MSBuild already has a built-in task for downloading files. Seems like we should use that one if possible. It was added in MSBuild 15.8 (.NET Core SDK 2.1.400+)
https://github.com/Microsoft/msbuild/blob/vs15.8/src/Tasks/DownloadFile.cs
@natemcmaster Hmm, according to my review of its source code, the built-in msbuild task has exactly the same two problematic characteristics as the existing Arcade DownloadFile task - it constructs a new HttpClient instance for each individual download and it doesn't support internal parallelization across multiple file downloads.
it constructs a new HttpClient instance for each individual download and it doesn't support internal parallelization across multiple file downloads.
Hey, @jeffkl @AndyGerlicher would take a PR to MSBuild to fix this? 鈽濓笍
We're definitely open to any PR on DownloadFile. I implemented it as a pretty basic task expecting more powerful functionality in the future. Any changes made now won't be available until the next version of Visual Studio is released which is due out next year last year. But don't let that discourage the contribution!
Thanks @jeffkl for your quick and supportive response. I guess that it might be a reasonable compromise to implement the necessary improvements to DownloadFile both in the Arcade SDK and in the msbuild repo for now. Once the new mbuild ships, we should be able to just delete the Arcade SDK version and cleanly switch over to the stock msbuild task.
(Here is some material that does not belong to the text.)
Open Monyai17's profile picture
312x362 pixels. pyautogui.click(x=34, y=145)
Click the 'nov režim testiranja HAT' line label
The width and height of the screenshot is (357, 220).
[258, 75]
OK, so let's proceed towards an initial design of the DownloadFile change. If the task is about to optionally support multiple file downloads, I believe it would be the easiest to do it as follows:
We add an optional extra parameter to the task,
public ITaskItem[] Files;
The semantics will be as follows:
1) When the Files parameter is empty ("legacy" behavior), DownloadFile will just pull down the one file specified by the "Uri" parameter to the location specified by "DestinationPath".
2) When Files is not empty, the task spins up a parallel loop over the array, downloading the individual files using the same HttpClient instance constructed upfront. The ITaskItem will support the following metadata:
4) By default, ItemSpec will specify the "relative file name" - this will be appended to "Uri" (using the / character) and to DestinationPath (using Path.Combine) to yield the source URI's and destination paths. Caveat: this would require a somewhat more tricky definition and implementation if we wanted to let Uri contain the "?" query part (e.g. in the presence of SAS tokens).
5) Uri / DestinationPath - these would work as item-specific overrides to the "global" Uri and DestinationPath. In the presence of both, they should be probably concatenated in a manner similar to (3).
Thanks
Tomas
fyi @ericstj, @weshaggard, and @tmat (others are already on this issue)
@trylek , just checking in to see where this falls on your priority list.
@chcosta: Well, this likely depends on the priority of migration to Arcade in general. Based on initial Mark's e-mails I was under the impression that most teams were expected to switch to Arcade by the end of 2018, that was why I started the initial discussions around my trip to Redmond in October. Frankly speaking, seeing how complicated it would be to reach consensus and get anything moving even in such a simple matter as DownloadFromAzure, I have for now resigned and returned to my primary feature work on the cross-plat AOT compiler.
Looks like the next step is to make sure we've got the right requirements/contract and then go from there.
Most helpful comment
Thanks @jeffkl for your quick and supportive response. I guess that it might be a reasonable compromise to implement the necessary improvements to DownloadFile both in the Arcade SDK and in the msbuild repo for now. Once the new mbuild ships, we should be able to just delete the Arcade SDK version and cleanly switch over to the stock msbuild task.